During a search of the dismissed People's Commissar of Communications, banned Trotskyist literature was found. Soon there was an accusation of espionage, preparation of an assassination attempt on Stalin, planning a coup d'état. The investigation connected Yagoda with Trotsky, Rykov and Bukharin - the very people whose persecution he had recently actively contributed to. The conspiracy has been characterized as "Trotsky-fascist". Yagoda's longtime colleagues, Yakov Agranov, Semyon Firin, Leonid Zakovsky, Stanislav Redens, Fedor Eichmans, etc., joined the accusations. All of them characterized the person under investigation as an unworthy and limited person, and opposed him to the educated and principled Menzhinsky.
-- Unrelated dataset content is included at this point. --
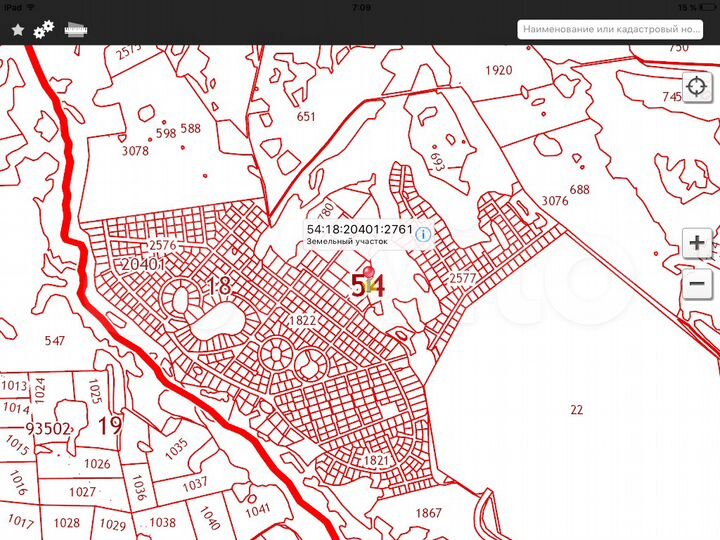Click the cadastral name or number search field
The image size is (720, 540).
[617, 29]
Yagoda's wife was also repressed. First of all, she was fired from her job in the prosecutor's office, and then arrested as a member of the family of an enemy of the people. I go Averbakh together withson and mother were exiled to Orenburg. Soon the woman was shot.
Among other things, Yagoda was accused of murdering Maxim Peshkov, the son of Maxim Gorky (in fact, he died of pneumonia). Allegedly, the massacre occurred for personal reasons. Yagoda really was in love with Nadezhda Peshkova, Maxim's widow. The secretary of the main Soviet writer Pyotr Kryuchkov was also accused of the murder.
Shooting
Yagoda's case became part of one common third Moscow trial (officially it was called the Trial of the anti-Soviet "Bloc of Rights and Trotskyites"). A public trial was held in the spring of 1938. It was accompanied by a major government propaganda campaign in the press. The newspapers published open letters from various public and ordinary people, in which they branded traitors to the Motherland, offering to shoot them “like mad dogs”, etc.
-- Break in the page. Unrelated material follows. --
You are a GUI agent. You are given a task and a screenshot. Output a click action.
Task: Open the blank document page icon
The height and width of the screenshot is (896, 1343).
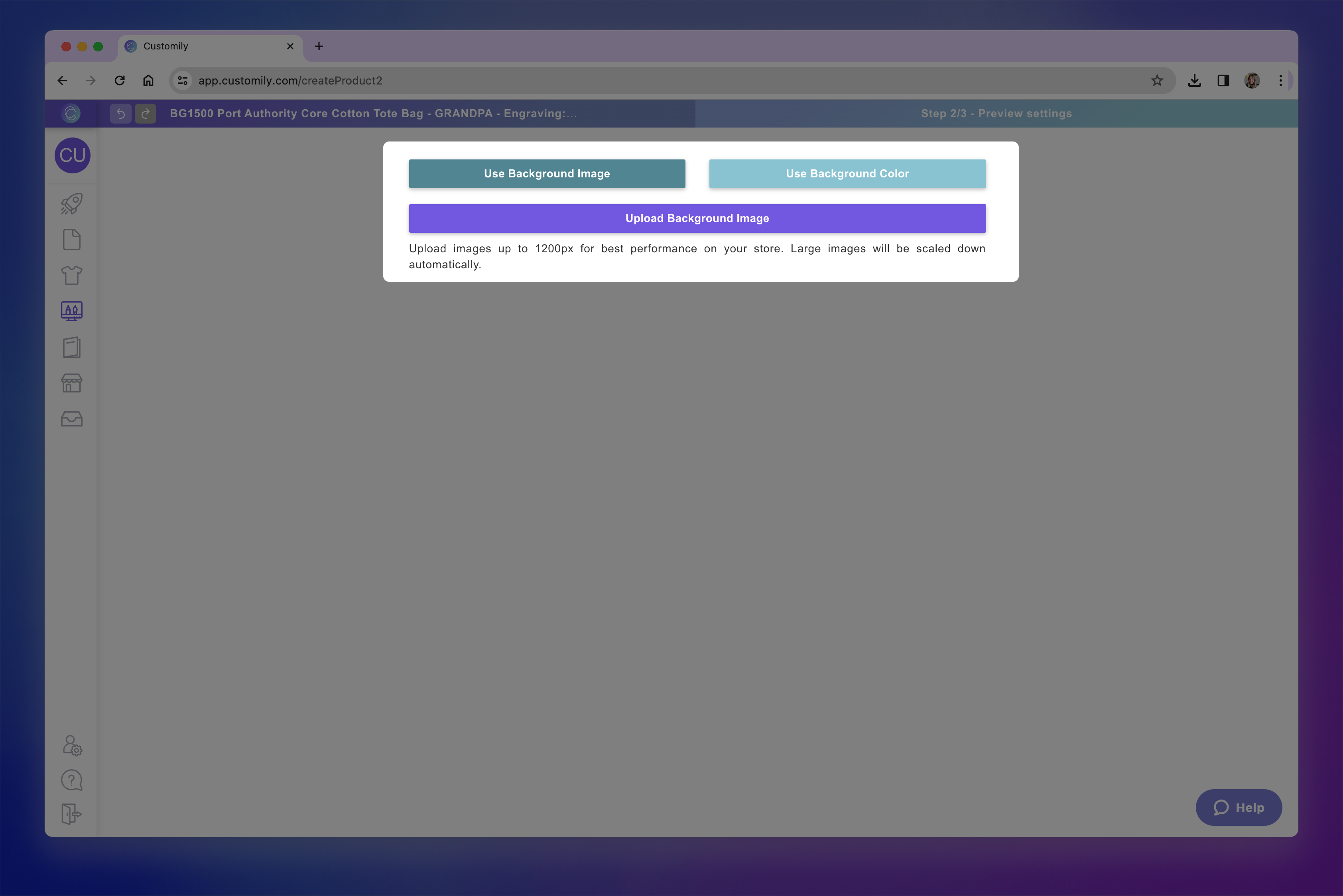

Yagoda asked (and the request was granted) that the issue of his relationship with Nadezhda Peshkova and the murder of Maxim Peshkov be considered separately at a closed meeting. The key episodes about espionage and treason were de alt with openly. Yagoda was interrogated by prosecutor and state prosecutor Andrey Vyshinsky, the main character in the Moscow trials.
On March 13, 1938, the defendant was found guilty and sentenced to death. Clinging to life, Yagoda wrote a petition for pardon. It was rejected. On March 15, the former People's Commissar of Internal Affairs was shot. Unlike the other defendants in the trial, Yagoda was neverrehabilitated.